El gobernador Osvaldo Jaldo encabezó este jueves el inicio formal de las obras del Nuevo Acueducto de Vipos y aprovechó el lanzamiento para reivindicar el trabajo articulado entre la Provincia, el Gobierno nacional y el Banco Interamericano de Desarrollo (BID), al sostener que esa cooperación permitió destrabar un proyecto largamente postergado y poner en marcha una de las inversiones de infraestructura más importantes de las últimas décadas en Tucumán.
Durante el acto, realizado junto al vicegobernador Miguel Acevedo y con la participación de autoridades nacionales de la Secretaría de Obras Públicas, el mandatario definió el emprendimiento como una respuesta a una demanda histórica y destacó que la obra comenzó a ejecutarse luego de permanecer pendiente durante distintos gobiernos provinciales y nacionales. "Hoy es un día muy importante para todos los tucumanos porque dejamos oficialmente inaugurado el comienzo de una obra anhelada y necesaria para el norte de la provincia, como es garantizar el suministro de agua potable en cantidad y calidad. Pasaron varios gobiernos nacionales y provinciales sin que pudiera concretarse. En dos años y siete meses de gestión logramos destrabar este proyecto y hoy ya vemos a las empresas trabajando en el territorio", afirmó.
La obra demandará una inversión de $144.007 millones, tendrá un plazo de ejecución de 42 meses y contempla una nueva captación sobre el río Vipos, una planta potabilizadora y 50 kilómetros de acueducto troncal. El proyecto permitirá fortalecer el abastecimiento de agua potable para más de 245.000 habitantes de San Miguel de Tucumán, Tafí Viejo, Villa Carmela y Tapia.
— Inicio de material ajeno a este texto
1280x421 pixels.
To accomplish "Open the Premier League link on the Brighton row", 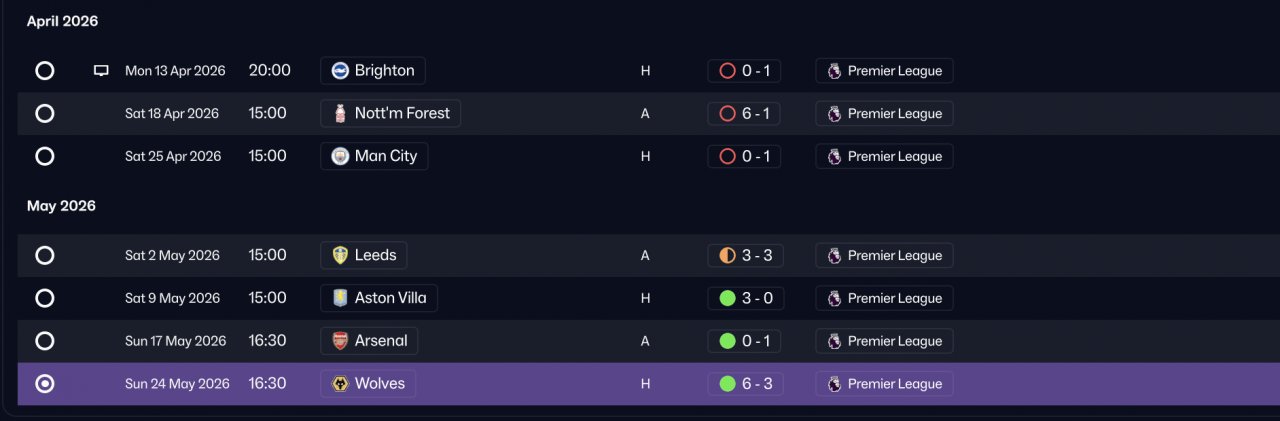I will click(x=884, y=71).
En su discurso, Jaldo resaltó el impacto estratégico de la iniciativa y recordó que desde hace medio siglo la provincia no construía un nuevo acueducto de estas características. "Después de 50 años podemos construir un acueducto paralelo al que hoy está funcionando. Con esta obra vamos a triplicar el abastecimiento de agua potable para Tapia, Vipos, Tafí Viejo y el norte de San Miguel de Tucumán. Es una de las obras hídricas y de saneamiento más importantes que impulsó el Gobierno nacional y se ejecutará en Tucumán", remarcó.
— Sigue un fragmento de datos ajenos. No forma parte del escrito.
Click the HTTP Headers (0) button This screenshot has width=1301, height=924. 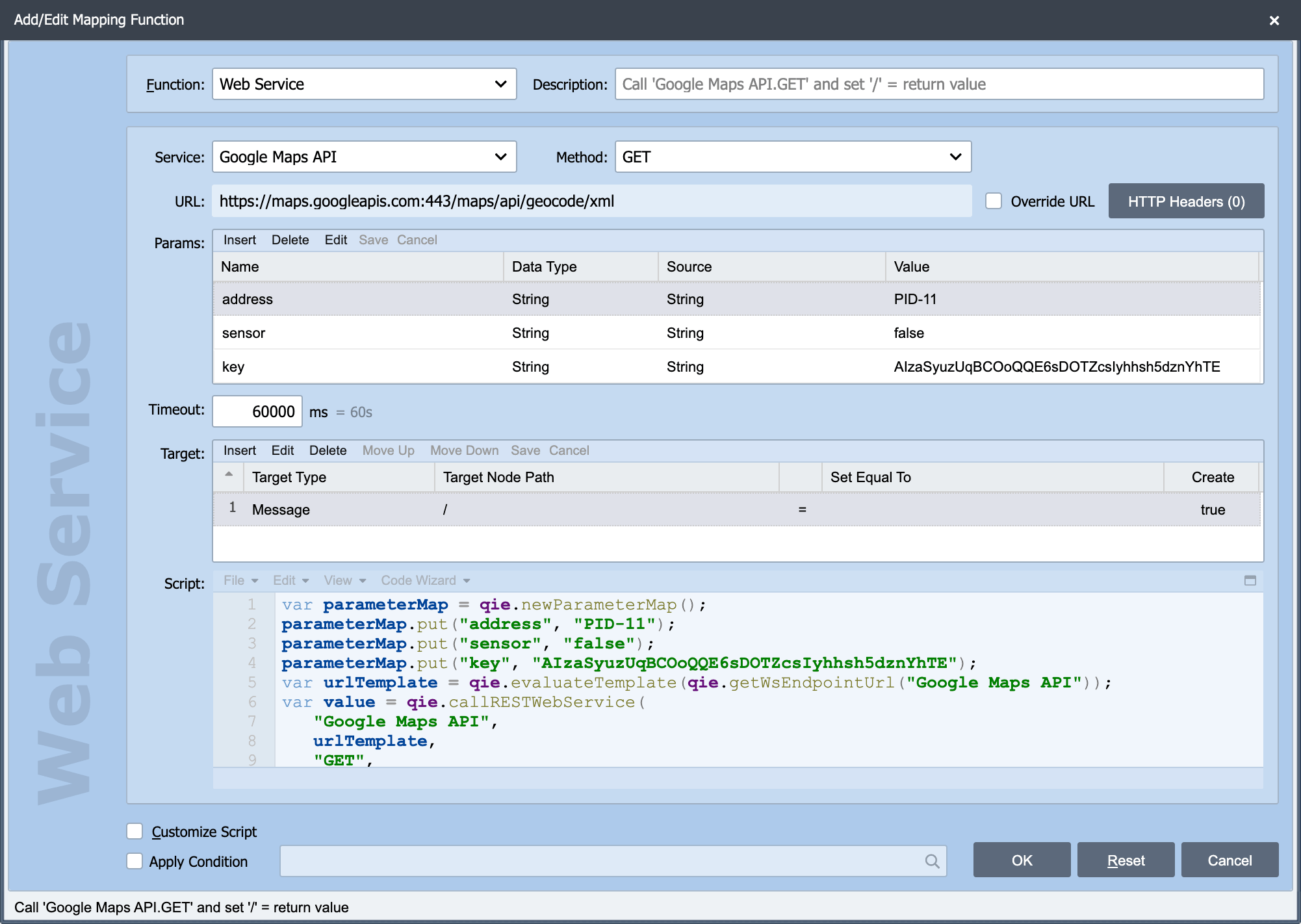(1186, 201)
El mandatario también puso el acento en el impacto económico que tendrá la ejecución del emprendimiento, al señalar que además de mejorar un servicio esencial contribuirá a generar empleo en un escenario de dificultades económicas. "Esta obra traerá aparejada la generación de fuentes de trabajo. En un contexto económico complejo, Tucumán no baja los brazos y continúa planificando obras de infraestructura que tienen como objetivo mejorar la calidad de vida de los tucumanos, vivan donde vivan", expresó.

Un trabajo conjunto
Uno de los mensajes centrales del gobernador estuvo dirigido a destacar el esquema de financiamiento y la articulación institucional que permitió avanzar con el proyecto. En ese sentido, explicó que la obra será financiada mayoritariamente por el BID, con aportes del Gobierno nacional y de la Provincia, y sostuvo que ese modelo de cooperación fue determinante para hacer realidad el emprendimiento. "El BID financia mayoritariamente esta obra, la Nación aporta una parte y la Provincia también realiza su contribución. Es un esfuerzo compartido entre un organismo internacional, el Gobierno nacional y el Gobierno de Tucumán. Después de muchos años, ese sueño hoy comenzó a convertirse en una realidad para todos los tucumanos", manifestó.
En la misma línea, la intendenta de San Miguel de Tucumán, Rossana Chahla, consideró que el nuevo acueducto constituye una deuda histórica con la provincia y destacó la decisión política de Jaldo de impulsar una agenda de obras en coordinación con la Nación.
"En Tucumán nos debíamos una obra así. Gracias a la relación entre Provincia y Nación, y al aporte del sector privado, hoy 50 años después estamos recuperando proyectos. Jaldo ha decidido elegir este camino y no se equivocó", sostuvo.
Por su parte, el presidente de la Sociedad Aguas del Tucumán (SAT), Marcelo Caponio, recordó que el último acueducto construido en la provincia data de 1976 y calificó el inicio de los trabajos como un hecho histórico. Además, aseguró que la obra forma parte de una política de Estado orientada a garantizar el abastecimiento de agua potable tanto para las necesidades actuales como para el crecimiento futuro de Tucumán.